Neymar pour booster la marque mondiale PSG

Le PSG revêt un caractère stratégique pour le Qatar

Le pays est propriétaire du PSG qui est sa vitrine sportive à l’international. Son président Khelaifi est-il assuré de disposer de budgets, sur les prochaines années, susceptibles de bâtir une équipe compétitive pour gagner la Ligue des champions?

 L’affaire Neymar et le « forcing » du Paris SG à s’offrir les services de la star brésilienne à prix d’or montre que l’investissement du Qatar dans la formation parisienne ne fait pas partie des sujets soumis à la retenue financière. On peut en effet affirmer que compte tenu de l’importance de disposer d’une vitrine sportive mondialement reconnue dans l’optique du Mondial 2022, le Qatar va poursuivre sa dynamique de reconnaissance dans les prochaines années. Le rendez-vous de 2022 est très important aux yeux des autorités et dans ce cadre, ils souhaitent ardemment disposer d’une légitimité footballistique que leur offrirait, par exemple, un succès en Ligue des Champions. Or, pour soulever la « Coupe aux grandes oreilles », le PSG a besoin d’un effectif plus musclé et Neymar (en plus d’Alexis Sanchez) entrerait pleinement dans ce dispositif.

Paris SG

Paris SG

 Agnès Levallois, spécialiste du monde arabe, en parlant du Qatar dit que cet Etat s’est acheté des assurances vie à l’étranger pour faire contrepoids à ses puissants voisins. On peut donc rassurer les supporters du PSG en affirmant que le Prince Tamim  Ben Hamad El-Thani ne lâchera pas de si tôt le club de la capitale française?

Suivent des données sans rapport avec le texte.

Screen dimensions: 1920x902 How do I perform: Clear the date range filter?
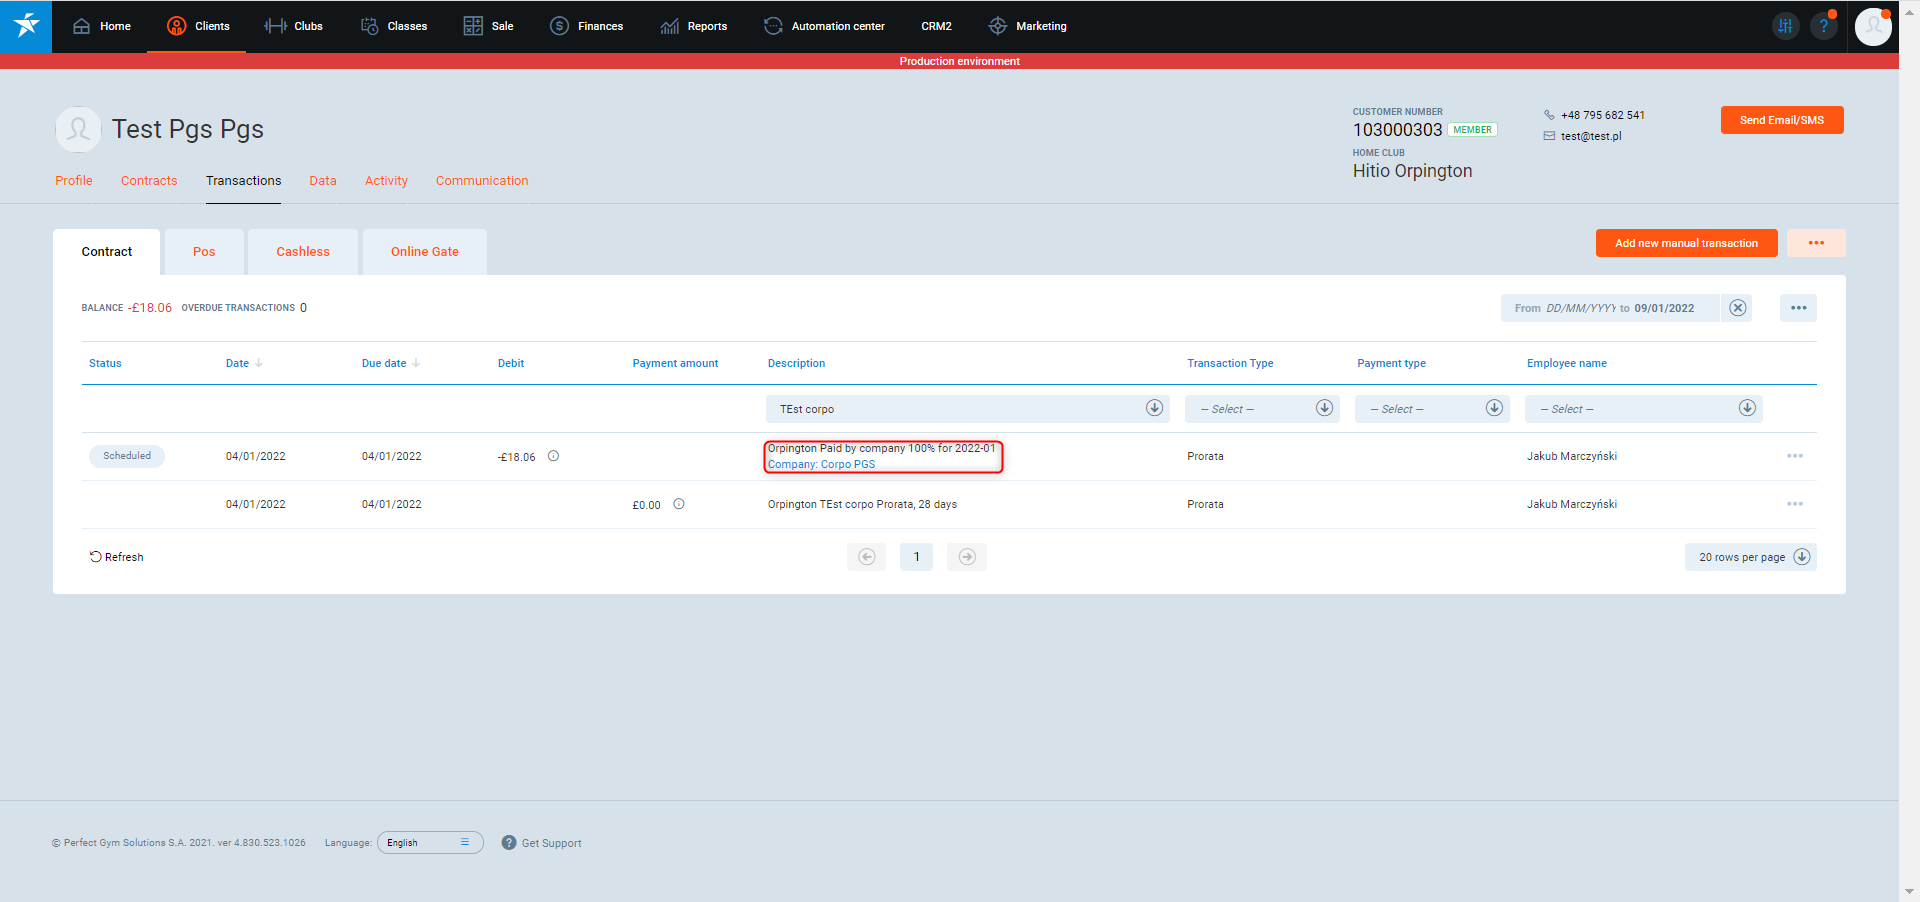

Comme je viens de l’expliquer, le PSG revêt un caractère stratégique pour les plus hautes autorités du Qatar. Rappelons que le sport est vu à Doha comme une continuation de la géopolitique et qu’une partie du Soft power du pays dépend des résultats de la formation parisienne. Que les supporters du PSG se rassurent donc car, à moins d’un événement exceptionnellement dramatique, leur club de cœur continuera à bénéficier de toutes les attentions de l’exécutif qatari.